Water and oily wastewater absorption of the thin film composite membrane.

3.4. Effect of Time on Permeate Flux

The fluxes of permeate oily wastewater were taken every 50 min, starting from 5 min. Figure 10 shows that the initial flux in case of RO and RO and adsorption pretreatment hybrid system were 34 L/m2·h and 75 L/m2·h, respectively. The initial flux was the maximum value at constant pressure 8.5 bar. This phenomenon can be attributed to the lowest value of mass transfer resistance at the beginning. At the membrane surface, permeate flow rate reduces with time and concentration polarization increases. A decrease in flux was recorded as a result of increased mass transfer resistance, so fouling is often considered in the form of decreasing permeate flux over time [45,46,47,48,49]. Membrane blocking leads to a decrease in membrane performance because of suspended solids accumulating on the outer layer. This could be observed in the RO unit without an adsorption unit. Differences in fouling behavior between the oily wastewater treatment using RO and the RO hybrid system were expected as a result of the differences in the rate of fouling.

Figure 10

Effect of time separation on flux.

3.5. Effect of Oil Concentration on Separation Efficiency

The effect of the oil concentration on the separation performance was determined at a constant pressure of 0.85 MPa, as listed in Table 3, which describes the maximum concentration of suspended solid in terms of turbidity and COD removal. The results are presented in Figure 11 and Figure 12, showing that the oil removal increases with an increase in feed concentration. Separation efficiency improves with the increase in oil concentration which can be attributed to the formation of larger oil droplets. Furthermore, oil droplets separated by the membrane form a gel layer on the membrane surface [43]. Thus, removal can be improved. However, the flux decreases in the absence of an adsorption pretreatment unit. The average removal of oil in terms of COD reached 97.4%. The performance of membrane showed high COD removal. The COD of the permeate stream was within the allowable levels (1100 ppm) for the discharge of wastewater into sewage networks.

Table 3

Effect of oil concentration on the properties of treated water.

Feed COD Concentration (mg/L)	Permeate COD Concentration (mg/L)	SeparationEfficiency %	Feed Turbidity (NTUs)	Permeate Turbidity (NTUs)
5653	386	97.4	990	1.28
4343	490	95.35	980	1.22
3591	528	94.53	870	1.84
3299	521	94.12	850	1.6

Figure 11

Effect of feed concentration on permeate COD.

Figure 12

Effect of feed concentration on removal efficiency.

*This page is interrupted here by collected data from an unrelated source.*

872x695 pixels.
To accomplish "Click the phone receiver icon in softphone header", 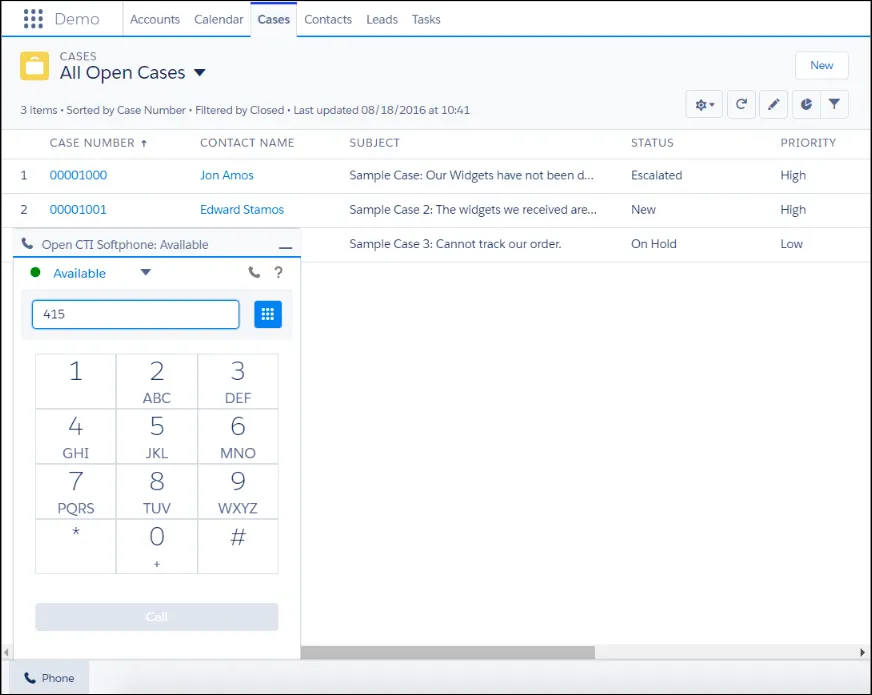I will [x=254, y=272].
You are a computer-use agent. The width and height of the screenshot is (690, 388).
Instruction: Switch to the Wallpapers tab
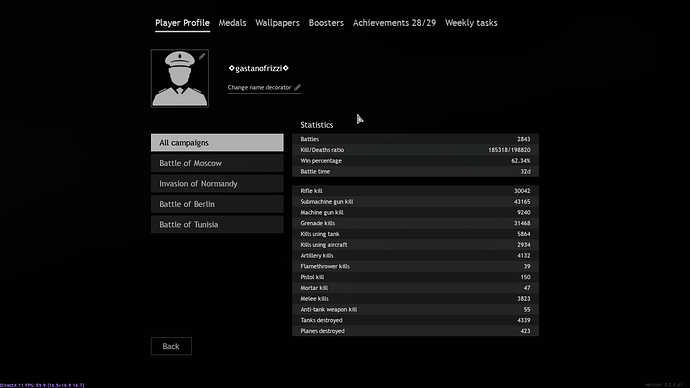click(277, 23)
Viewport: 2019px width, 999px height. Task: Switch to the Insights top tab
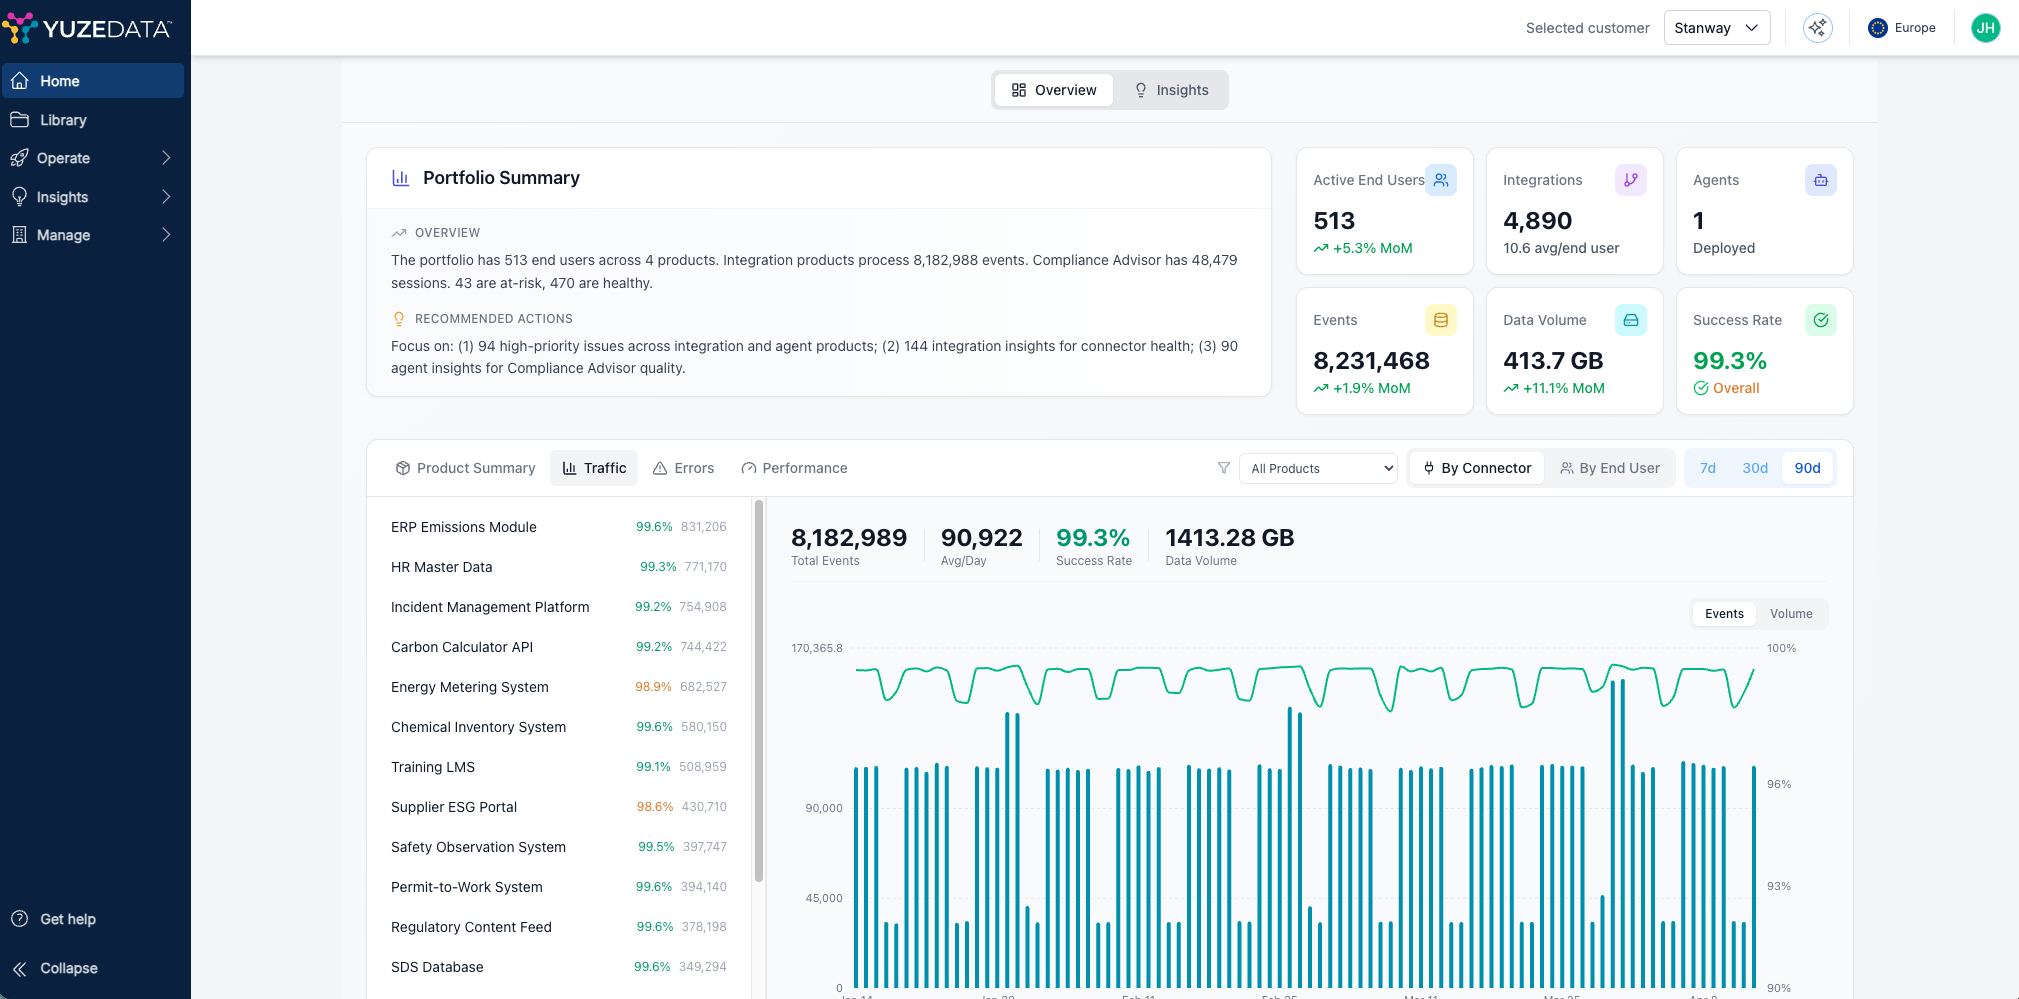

3.6. Effect of Adsorption Pretreatment unit on Membrane Filtration Performance

Permeate flux decreased as a result of membrane fouling and concentration polarization. Using activated carbon pretreatment unit led to a decrease in suspended solids’ load on membrane filtration. Oil removal improved to 99.9% in the presence of a pre-treatment unit as listed in Table 4. Oil concentration in terms of COD in the permeate stream was less than 100 mg/L which meets the national discharge standards of wastewater.

Table 4

Effect of pretreatment on permeate characteristics.

Oil Concentration of Feed (mg/L)	Oil Concentration of Permeate before Pretreatment(mg/L)	Oil Concentration of Permeate after Pretreatment and RO (mg/L)	Rejection %
5653	105	4.8	99.91
4343	219	5.3	99.87
3591	186	4.3	99.88
3299	235	3.2	99.90

4. Conclusions

The reverse osmosis thin film composite membrane showed good results in the treatment of oily wastewater produced from the edible oil industry. Removal of turbidity, COD, and oil removal at fixed flux was achieved using RO and an adsorption unit hybrid system. An activated carbon unit as a pretreatment unit showed better efficiency and higher permeate flux. Membrane filtration using a reverse osmosis membrane was conducted to remove edible oil and suspended solids from oily wastewater. An RO membrane was characterized using FTIR, SEM, contact angle, mechanical analysis, and TGA. The PA-TFC membrane showed a promising separation process for treatment of wastewater effluent from edible oil. Significant removal of COD and turbidity can be accomplished using RO. Higher flux and better membrane performance can be achieved using an RO membrane filtration coupled with an activated carbon unit. A concentration of oil up to 6000 mg/L can be effectively improved to 99.9%.